Dernière mise à jour : 23 octobre 2025
À Tonneins, dans le Lot-et-Garonne, la boulangerie Fronteau a trouvé une idée aussi simple qu’efficace pour revisiter une viennoiserie emblématique du Sud-Ouest : remplacer le chocolat par du pruneau. Depuis l’été 2025, la « pruneaulatine » a fait son apparition en vitrine, entre croissants et chocolatines, et séduit déjà une clientèle fidèle.
À retenir
- La pruneaulatine remplace les bâtonnets de chocolat par des pruneaux.
- Création 100 % lot-et-garonnaise, imaginée par Jérôme Fronteau et Jean-Pierre Seube.
- Production artisanale d’une quinzaine de pièces par jour, appelée à se développer.
- Objectif : en faire un emblème local du département 47.
Sommaire
- Une invention née de la gourmandise et du bon sens
- Une viennoiserie locale et identitaire
- Des bâtonnets au pruneau pour lutter contre le gaspillage
- Un succès immédiat et des clients conquis
- Une spécialité promise à un bel avenir
1. Une invention née de la gourmandise et du bon sens
Pour Jérôme Fronteau, artisan boulanger installé à Tonneins, l’idée de la pruneaulatine s’est imposée comme une évidence. « C’est simple, rapide et bon », résume-t-il.

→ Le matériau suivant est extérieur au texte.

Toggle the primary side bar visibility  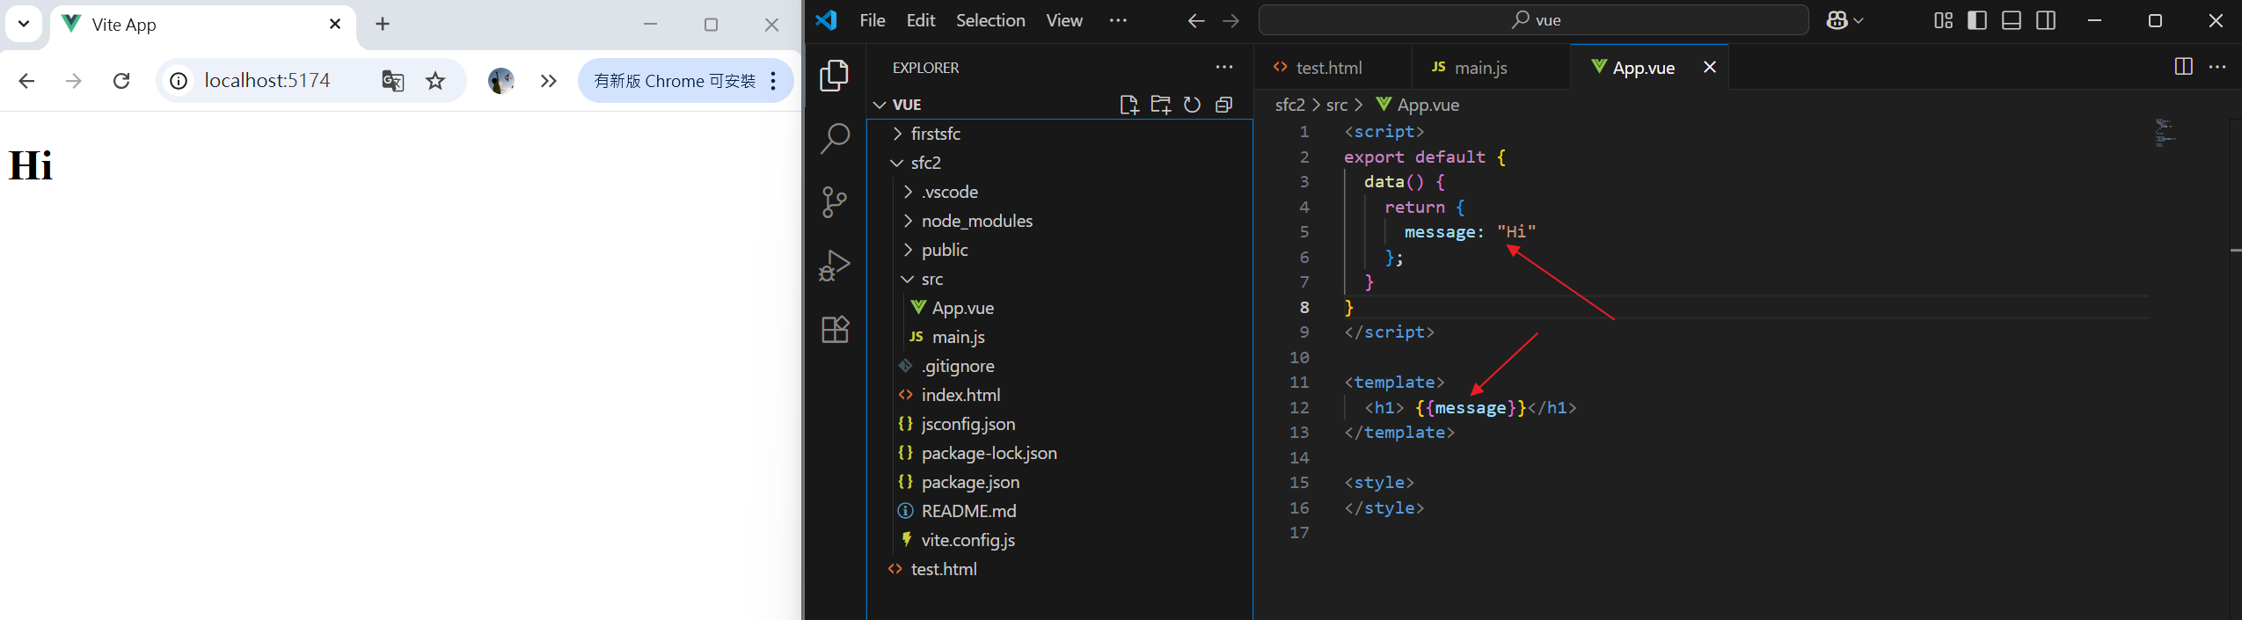pyautogui.click(x=1976, y=20)
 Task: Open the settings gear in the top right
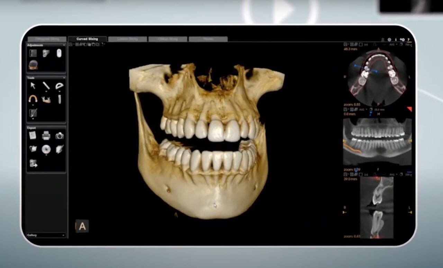click(x=389, y=39)
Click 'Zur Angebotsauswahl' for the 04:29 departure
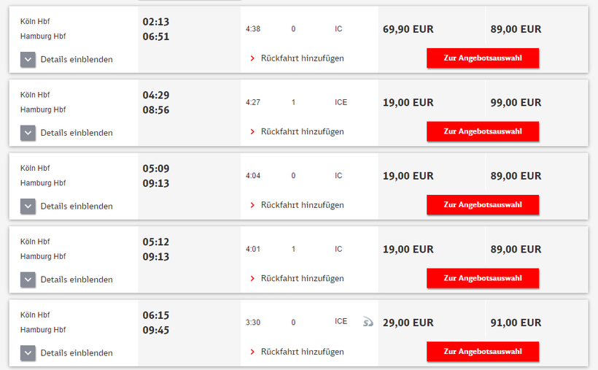The image size is (598, 370). click(483, 131)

En remplaçant les traditionnels bâtonnets de chocolat par des bâtonnets de pruneaux, l’artisan revisite avec humour et authenticité un grand classique du Sud-Ouest. La recette reste celle d’une pâte feuilletée pur beurre, travaillée avec soin et cuite dans une barquette pour lui donner une forme unique.

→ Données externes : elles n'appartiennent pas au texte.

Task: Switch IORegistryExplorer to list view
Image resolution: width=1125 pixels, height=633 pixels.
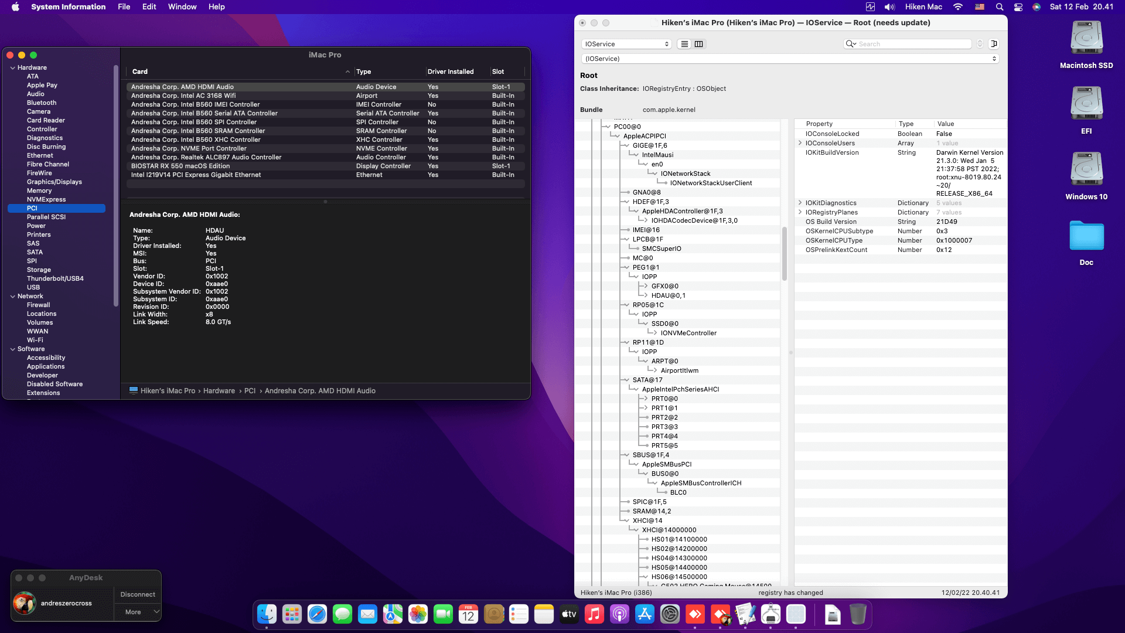Action: point(684,44)
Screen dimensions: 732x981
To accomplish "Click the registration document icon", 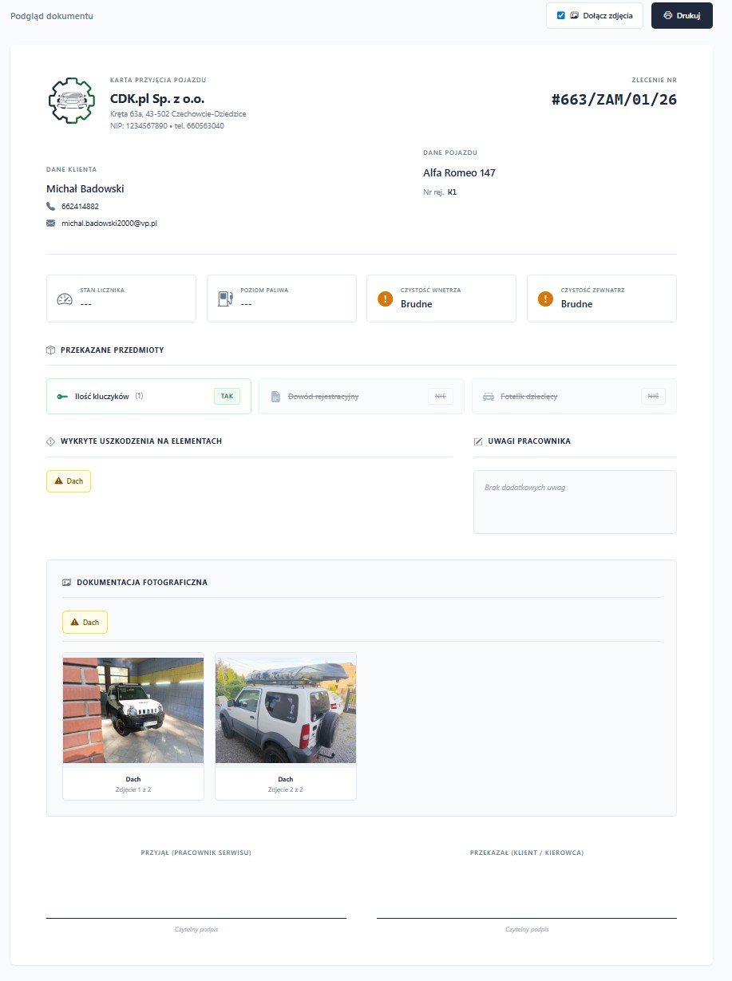I will click(275, 397).
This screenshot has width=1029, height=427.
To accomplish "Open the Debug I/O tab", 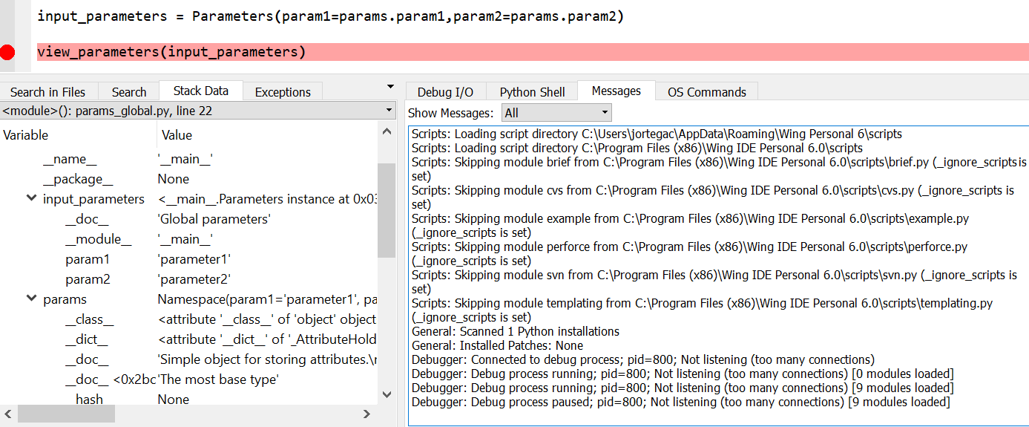I will [445, 92].
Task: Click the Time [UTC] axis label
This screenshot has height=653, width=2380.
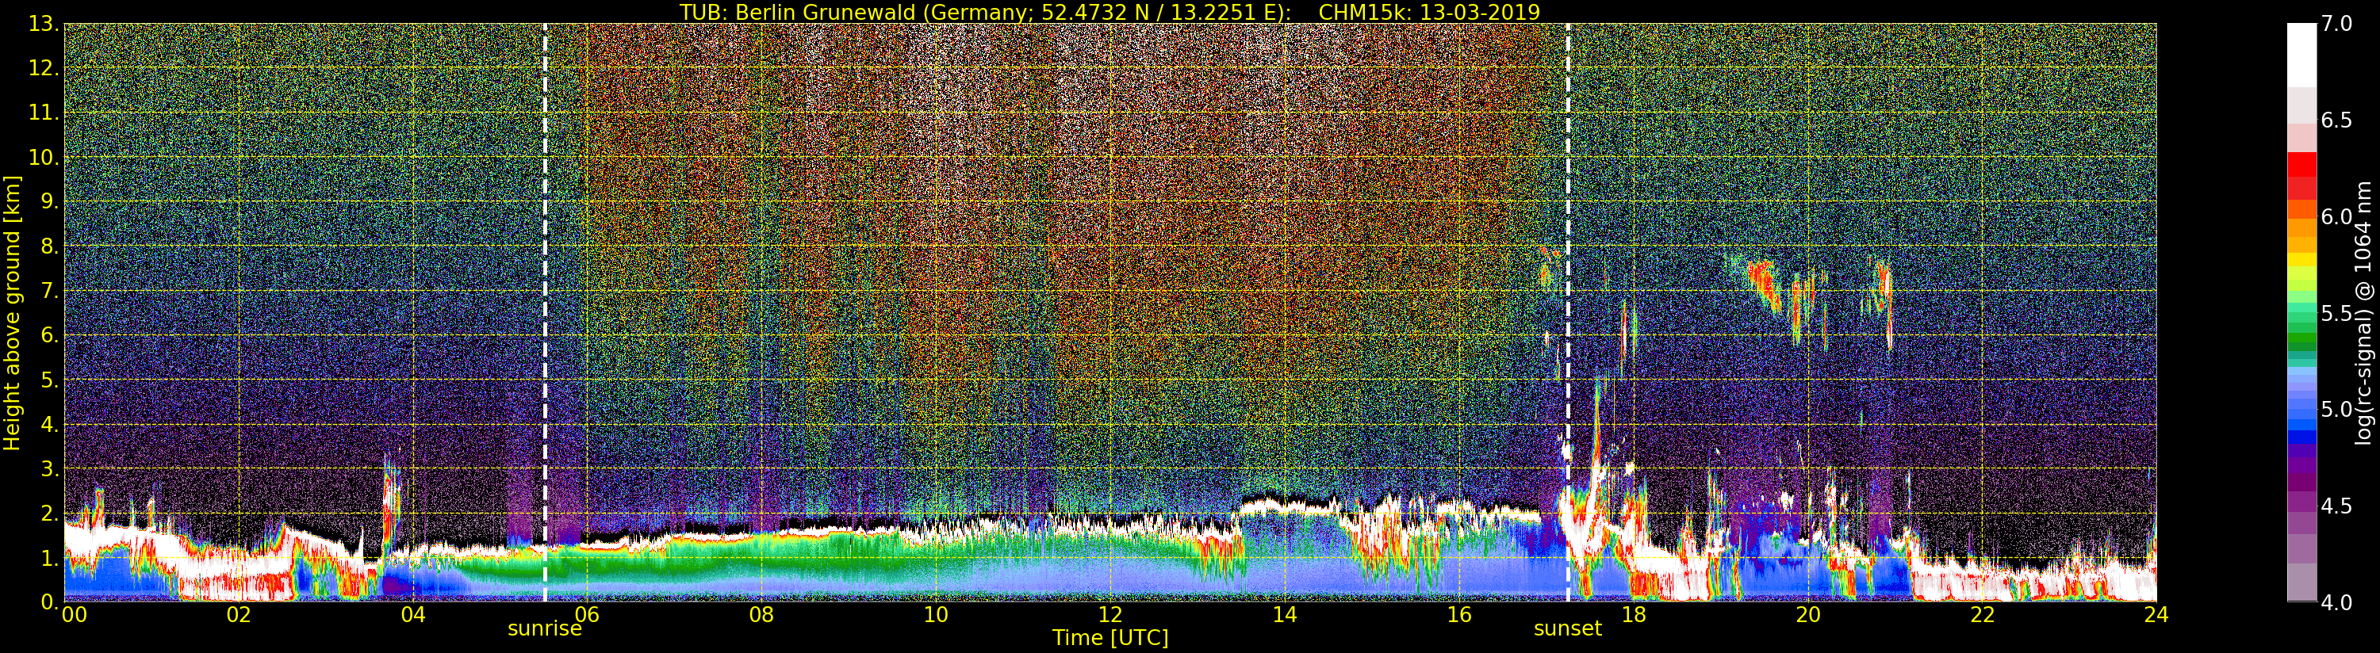Action: [1110, 638]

2. Une viennoiserie locale et identitaire
L’ambition du boulanger est claire : faire de la pruneaulatine un véritable symbole du Lot-et-Garonne. « C’est un clin d’œil à notre département.

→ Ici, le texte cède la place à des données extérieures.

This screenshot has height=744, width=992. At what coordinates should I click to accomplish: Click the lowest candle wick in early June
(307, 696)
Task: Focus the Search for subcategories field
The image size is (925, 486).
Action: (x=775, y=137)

On veut en faire une spécialité locale, un produit identifiable », explique-t-il. La création s’inscrit dans une logique de valorisation du terroir et d’attachement à la gastronomie régionale, tout en revendiquant une touche d’humour bien gasconne.
3. Des bâtonnets au pruneau pour lutter contre le gaspillage
L’idée a germé lors d’un échange entre Jérôme Fronteau, membre du syndicat des boulangers, et Jean-Pierre Seube, artisan local. Ce dernier a mis au point des bâtonnets réalisés à partir de pruneaux invendus ou de résidus de fruits.
Une manière ingénieuse de réduire le gaspillage alimentaire tout en créant une nouvelle gourmandise. « On n’a rien inventé, on change juste la matière première », résume Jérôme avec simplicité.
4. Un succès immédiat et des clients conquis
Produite à raison d’une quinzaine de pièces par jour, la pruneaulatine a rapidement trouvé son public. Certains clients préfèrent la version « pur pruneau », d’autres celle qui marie pruneau et chocolat. Pour départager les deux recettes, Jérôme Fronteau a même lancé un sondage sur les réseaux sociaux.
L’accueil enthousiaste encourage l’équipe à envisager une production plus importante dans les semaines à venir.
5. Une spécialité promise à un bel avenir
Chaque jour, la boulangerie Fronteau produit environ 600 chocolatines, mais la petite nouvelle pourrait bien lui voler la vedette. Jérôme espère désormais que la pruneaulatine devienne un produit emblématique du département, reconnu au-delà de Tonneins.
« On va essayer de créer un vrai produit et d’en faire une marque », confie le boulanger, convaincu que cette viennoiserie locale a tous les atouts pour s’imposer.
Entre tradition boulangère, innovation raisonnée et clin d’œil au patrimoine gourmand du Sud-Ouest, la pruneaulatine illustre parfaitement la créativité et le savoir-faire artisanal de la région.